Section 5. Separability Clause. In case any one or more of the provisions contained in this First Supplemental Indenture shall for any reason be held to be invalid, illegal or unenforceable in any respect, the validity, legality and enforceability of the remaining provisions shall not in any way be affected or impaired thereby.


Section 6. Governing Law. This First Supplemental Indenture shall be governed by and construed in accordance with the laws of the State of New York. This First Supplemental Indenture is subject to the provisions of the TIA that are required to be part of this First Supplemental Indenture and shall, to the extent applicable, be governed by such provisions.

Section 7. Counterparts. This First Supplemental Indenture may be executed in any number of counterparts, and each of such counterparts shall for all purposes be deemed to be an original, but all such counterparts shall together constitute one and the same instrument.

Section 8. Role of Trustee. The recitals contained herein shall be taken as the statements of the Company, and the Trustee assumes no responsibility for their correctness. The Trustee makes no representations as to the validity or sufficiency of this First Supplemental Indenture.

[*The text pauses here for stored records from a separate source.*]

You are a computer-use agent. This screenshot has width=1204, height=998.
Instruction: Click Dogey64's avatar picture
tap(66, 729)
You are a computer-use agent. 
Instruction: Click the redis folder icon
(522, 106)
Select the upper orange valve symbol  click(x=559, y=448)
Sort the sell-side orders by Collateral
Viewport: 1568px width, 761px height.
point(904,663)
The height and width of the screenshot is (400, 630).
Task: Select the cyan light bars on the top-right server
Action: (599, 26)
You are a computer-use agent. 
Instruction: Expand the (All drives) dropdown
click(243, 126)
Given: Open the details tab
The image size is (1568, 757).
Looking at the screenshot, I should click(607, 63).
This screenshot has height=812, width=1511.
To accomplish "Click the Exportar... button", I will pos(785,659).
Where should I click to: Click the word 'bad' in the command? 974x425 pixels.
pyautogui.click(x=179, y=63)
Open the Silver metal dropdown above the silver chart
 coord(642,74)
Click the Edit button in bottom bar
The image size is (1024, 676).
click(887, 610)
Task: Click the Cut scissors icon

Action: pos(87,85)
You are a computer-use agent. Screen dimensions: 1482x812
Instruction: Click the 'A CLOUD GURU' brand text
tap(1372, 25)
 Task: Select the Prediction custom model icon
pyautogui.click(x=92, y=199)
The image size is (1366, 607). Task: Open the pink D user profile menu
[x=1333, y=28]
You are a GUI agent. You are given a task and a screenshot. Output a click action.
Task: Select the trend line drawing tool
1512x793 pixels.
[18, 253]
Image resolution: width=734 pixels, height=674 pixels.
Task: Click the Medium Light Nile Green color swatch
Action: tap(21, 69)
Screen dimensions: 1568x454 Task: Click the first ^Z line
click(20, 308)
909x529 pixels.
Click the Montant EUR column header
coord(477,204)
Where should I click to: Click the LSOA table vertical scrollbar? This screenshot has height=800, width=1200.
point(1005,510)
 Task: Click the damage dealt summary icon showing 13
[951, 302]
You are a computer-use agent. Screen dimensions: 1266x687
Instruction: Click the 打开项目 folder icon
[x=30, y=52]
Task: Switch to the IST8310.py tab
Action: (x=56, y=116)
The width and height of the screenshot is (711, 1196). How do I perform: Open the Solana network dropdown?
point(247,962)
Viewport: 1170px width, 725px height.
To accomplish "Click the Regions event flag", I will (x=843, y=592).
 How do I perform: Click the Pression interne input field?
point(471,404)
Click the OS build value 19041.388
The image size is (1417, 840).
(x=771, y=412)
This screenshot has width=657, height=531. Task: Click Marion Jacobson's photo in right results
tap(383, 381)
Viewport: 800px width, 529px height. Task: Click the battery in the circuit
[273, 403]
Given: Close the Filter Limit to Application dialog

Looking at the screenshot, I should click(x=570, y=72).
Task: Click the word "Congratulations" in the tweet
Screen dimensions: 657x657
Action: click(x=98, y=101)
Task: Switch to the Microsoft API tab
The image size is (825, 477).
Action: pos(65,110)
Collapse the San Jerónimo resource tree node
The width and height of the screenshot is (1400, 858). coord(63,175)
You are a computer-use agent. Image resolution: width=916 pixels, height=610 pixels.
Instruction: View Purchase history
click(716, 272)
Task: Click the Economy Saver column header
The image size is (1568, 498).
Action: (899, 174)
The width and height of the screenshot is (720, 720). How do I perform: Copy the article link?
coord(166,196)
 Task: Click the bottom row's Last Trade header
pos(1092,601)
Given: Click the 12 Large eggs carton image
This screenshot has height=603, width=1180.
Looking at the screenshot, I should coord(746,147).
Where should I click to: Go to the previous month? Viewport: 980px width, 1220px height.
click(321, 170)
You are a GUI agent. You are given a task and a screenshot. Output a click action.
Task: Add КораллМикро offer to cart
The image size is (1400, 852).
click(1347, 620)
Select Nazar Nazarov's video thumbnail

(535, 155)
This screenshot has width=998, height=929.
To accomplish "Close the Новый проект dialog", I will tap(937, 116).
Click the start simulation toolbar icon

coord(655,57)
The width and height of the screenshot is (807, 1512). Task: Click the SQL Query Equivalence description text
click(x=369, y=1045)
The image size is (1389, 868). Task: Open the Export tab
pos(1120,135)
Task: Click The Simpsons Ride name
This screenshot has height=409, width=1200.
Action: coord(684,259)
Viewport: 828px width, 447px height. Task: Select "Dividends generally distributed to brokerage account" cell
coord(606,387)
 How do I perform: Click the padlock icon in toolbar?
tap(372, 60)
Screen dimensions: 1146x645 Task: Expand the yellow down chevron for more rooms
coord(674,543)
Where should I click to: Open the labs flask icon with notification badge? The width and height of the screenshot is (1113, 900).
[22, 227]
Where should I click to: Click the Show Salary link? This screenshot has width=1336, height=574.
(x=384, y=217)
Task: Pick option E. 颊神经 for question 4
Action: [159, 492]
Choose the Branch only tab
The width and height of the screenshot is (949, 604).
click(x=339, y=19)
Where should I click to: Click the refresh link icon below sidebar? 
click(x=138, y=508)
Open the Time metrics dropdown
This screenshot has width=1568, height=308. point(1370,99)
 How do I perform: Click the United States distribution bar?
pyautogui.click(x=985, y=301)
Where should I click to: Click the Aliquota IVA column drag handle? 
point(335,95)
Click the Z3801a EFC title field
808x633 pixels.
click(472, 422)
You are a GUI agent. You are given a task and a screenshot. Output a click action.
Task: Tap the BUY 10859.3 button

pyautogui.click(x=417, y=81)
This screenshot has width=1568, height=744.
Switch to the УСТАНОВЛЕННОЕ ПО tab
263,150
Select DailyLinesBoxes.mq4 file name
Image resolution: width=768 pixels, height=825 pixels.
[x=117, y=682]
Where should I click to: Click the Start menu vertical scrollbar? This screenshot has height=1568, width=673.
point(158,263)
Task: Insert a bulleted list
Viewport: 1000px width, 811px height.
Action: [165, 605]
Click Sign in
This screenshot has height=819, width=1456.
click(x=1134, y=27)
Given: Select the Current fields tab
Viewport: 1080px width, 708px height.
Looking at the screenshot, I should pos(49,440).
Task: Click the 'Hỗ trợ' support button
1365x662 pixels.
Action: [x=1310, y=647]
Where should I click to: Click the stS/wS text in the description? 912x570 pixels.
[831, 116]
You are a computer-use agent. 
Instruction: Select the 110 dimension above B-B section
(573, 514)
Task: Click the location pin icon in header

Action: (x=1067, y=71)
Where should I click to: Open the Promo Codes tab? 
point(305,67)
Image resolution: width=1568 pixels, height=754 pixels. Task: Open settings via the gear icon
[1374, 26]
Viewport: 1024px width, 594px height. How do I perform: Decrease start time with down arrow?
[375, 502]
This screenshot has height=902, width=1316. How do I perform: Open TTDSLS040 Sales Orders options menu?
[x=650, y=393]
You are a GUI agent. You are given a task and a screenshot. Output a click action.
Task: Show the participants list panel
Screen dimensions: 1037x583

IN WITNESS WHEREOF, the parties hereto have caused this First Supplemental Indenture to be duly executed as of the date first above written.

 

THE ADDITIONAL GUARANTORS NAMED

ON SCHEDULE A HERETO, as Guarantors

By: /s/ Joseph R. Sicree
Name: Joseph R. Sicree
Title: Designated Officer

THE BANK OF NEW YORK MELLON,

as Trustee

By: /s/ Mary Miselis

Name: Mary Miselis

Title: Vice President


SCHEDULE A

 

Company Name

  

Member

Toll Midwest LLC

   Toll Northeast LP Company, Inc.

Toll Southwest LLC

   Toll Bros., Inc.

Toll West Coast LLC

   Toll Bros., Inc.

 


EXHIBIT A

For purposes of this First Supplemental Indenture, the term “Indenture” shall mean that certain Indenture, dated as of April 20, 2009 (the “Original Indenture”) by and among Toll Brothers Finance Corp., Toll Brothers, Inc. as Guarantor, the other Guarantors identified therein and the Trustee, as supplemented by: (i) the Authorizing Resolutions, related to the issuance of $400,000,000 aggregate principal amount of 8.91% Senior Notes due 2017 (the “8.91% Senior Notes”) by Toll Brothers Finance Corp. (the “Issuer”) and the issuance of related guarantees by Toll Brothers, Inc. (the “Company”) and the other Guarantors, attached as Exhibit A to the Joint Action of the Persons Authorized to Act on Behalf of Each of Toll Brothers Finance Corp., Toll Brothers, Inc. and Each of the Entities listed on Schedule I thereto dated as of April 20, 2009; (ii) the Authorizing Resolutions, related to the issuance of $250,000,000 aggregate principal amount of 6.75% Senior Notes due 2019 (the "6.75% Senior Notes") by the Issuer and the issuance of related guarantees by the Company and the other Guarantors, attached as Exhibit A to the Joint Action of the Persons Authorized to Act on Behalf of Each of Toll Brothers Finance Corp., Toll Brothers, Inc. and Each of the Entities listed on Schedule I thereto dated as of September 22, 2009; and as may be further supplemented (including by this First Supplemental Indenture) and/or amended.